> _Work item_
Will you transcribe the entries that follow, exactly and in full?

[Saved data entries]
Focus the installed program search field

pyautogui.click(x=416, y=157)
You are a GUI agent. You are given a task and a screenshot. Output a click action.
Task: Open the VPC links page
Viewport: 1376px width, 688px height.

> _Response box_
Focus the installed program search field

pyautogui.click(x=416, y=157)
You are a GUI agent. You are given a task and a screenshot. Output a click action.
Task: Open the VPC links page
Viewport: 1376px width, 688px height.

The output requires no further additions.